[Start PASSAGE SHOWN]

Now, I'm not saying it should be given to any wiki, with no oversight by anybody and all, but there are 8 bureaucrats and nearly 200 sysops on fr.wp. Any "abuse" would be reported to meta within a day at most (within an hour, more probably). And any right with legal consequences (i.e., checkuser and oversight rights) remains under the control of the steward, and rightly so.
en.wp has been granted this technical possibility over 6 months ago : why block it for fr.wp while there is further discussion about it here ? If the discussion on meta concludes to the removal of this possibility for all wikis, so be it, but I find it unfair for fr.wp that our request to bugzilla should be blocked due to circumstantial distrust. Esprit Fugace (talk) 18:03, 16 March 2012 (UTC)Reply
Your points are useful and well-known, but do not bring water to your conclusion. If there's some difficulty of interaction with stewards, this is the real problem, not who holds the rights; you don't seem to have considered any other option. Also, if even big wikis like fr.wiki have sysops who don't know about the stewards and so on, I can't imagine how confusing the system can be for small wikis: both categories would deserve an improvement, which doesn't come from raising walls.

[End PASSAGE SHOWN]
[Start GIVEN MATERIAL]

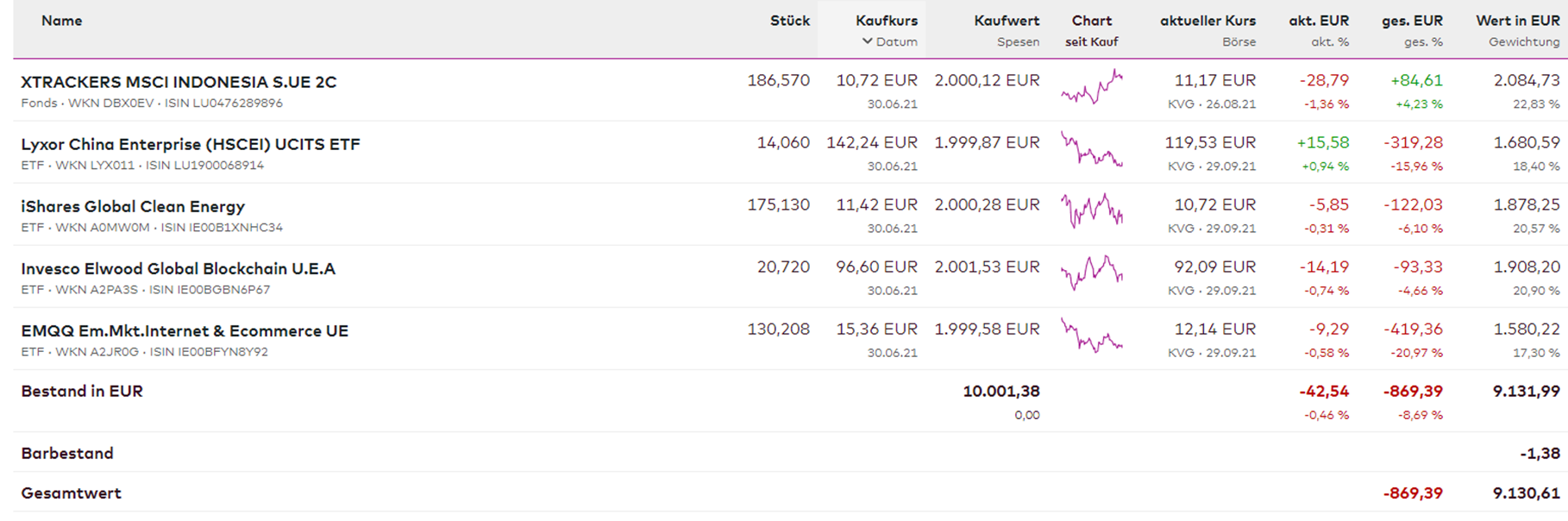Open the XTRACKERS MSCI INDONESIA S.UE 2C fund

[x=179, y=82]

[End GIVEN MATERIAL]

* **WHAT IS ASKED**: Repeat the passage of the wiki rights discussion between "en.wp has been" and "from raising walls.", inclusive. The material comes from a separate source, unrelated to the discussion of wiki rights.

* **SOLUTION**:
en.wp has been granted this technical possibility over 6 months ago : why block it for fr.wp while there is further discussion about it here ? If the discussion on meta concludes to the removal of this possibility for all wikis, so be it, but I find it unfair for fr.wp that our request to bugzilla should be blocked due to circumstantial distrust. Esprit Fugace (talk) 18:03, 16 March 2012 (UTC)Reply
Your points are useful and well-known, but do not bring water to your conclusion. If there's some difficulty of interaction with stewards, this is the real problem, not who holds the rights; you don't seem to have considered any other option. Also, if even big wikis like fr.wiki have sysops who don't know about the stewards and so on, I can't imagine how confusing the system can be for small wikis: both categories would deserve an improvement, which doesn't come from raising walls.